# Task statement
Transcribe the listing below from its opening line up to and including the line that contains "The height and width of the screenshot is (839, 1150)."; reproduce nothing else.

# Excerpted data
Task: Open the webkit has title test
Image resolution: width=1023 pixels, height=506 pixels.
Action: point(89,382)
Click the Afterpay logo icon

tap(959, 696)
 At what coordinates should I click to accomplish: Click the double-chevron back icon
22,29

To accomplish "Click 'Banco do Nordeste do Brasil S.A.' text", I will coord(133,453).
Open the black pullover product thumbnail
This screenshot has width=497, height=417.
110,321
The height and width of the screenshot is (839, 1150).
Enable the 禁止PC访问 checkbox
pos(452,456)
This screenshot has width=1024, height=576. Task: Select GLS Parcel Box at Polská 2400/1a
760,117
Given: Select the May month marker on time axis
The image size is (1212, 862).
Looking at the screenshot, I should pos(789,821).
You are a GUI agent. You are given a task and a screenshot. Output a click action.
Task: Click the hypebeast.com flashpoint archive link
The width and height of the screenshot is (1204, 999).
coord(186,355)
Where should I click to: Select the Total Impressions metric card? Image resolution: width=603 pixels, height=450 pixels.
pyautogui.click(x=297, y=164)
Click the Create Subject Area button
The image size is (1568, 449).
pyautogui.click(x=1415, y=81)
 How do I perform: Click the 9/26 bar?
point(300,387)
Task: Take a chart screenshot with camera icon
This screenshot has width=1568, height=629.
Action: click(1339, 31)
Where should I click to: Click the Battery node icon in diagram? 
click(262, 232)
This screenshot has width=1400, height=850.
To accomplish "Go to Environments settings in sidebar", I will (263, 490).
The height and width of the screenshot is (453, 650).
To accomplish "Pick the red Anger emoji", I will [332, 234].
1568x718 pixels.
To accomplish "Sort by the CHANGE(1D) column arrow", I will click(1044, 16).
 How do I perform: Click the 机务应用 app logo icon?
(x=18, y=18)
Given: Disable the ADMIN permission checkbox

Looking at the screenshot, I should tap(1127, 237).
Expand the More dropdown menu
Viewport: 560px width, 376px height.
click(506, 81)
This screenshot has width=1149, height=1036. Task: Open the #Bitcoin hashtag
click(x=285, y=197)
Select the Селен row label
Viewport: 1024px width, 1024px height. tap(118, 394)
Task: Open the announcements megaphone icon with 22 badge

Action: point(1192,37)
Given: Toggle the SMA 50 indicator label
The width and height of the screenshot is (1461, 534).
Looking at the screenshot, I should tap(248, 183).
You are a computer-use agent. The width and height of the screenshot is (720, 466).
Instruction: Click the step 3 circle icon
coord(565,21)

# Result below
Task: Open the webkit has title test
Image resolution: width=1023 pixels, height=506 pixels.
Action: point(89,382)
Click the Afterpay logo icon

tap(959, 696)
 At what coordinates should I click to accomplish: Click the double-chevron back icon
22,29

To accomplish "Click 'Banco do Nordeste do Brasil S.A.' text", I will coord(133,453).
Open the black pullover product thumbnail
This screenshot has width=497, height=417.
110,321
The height and width of the screenshot is (839, 1150).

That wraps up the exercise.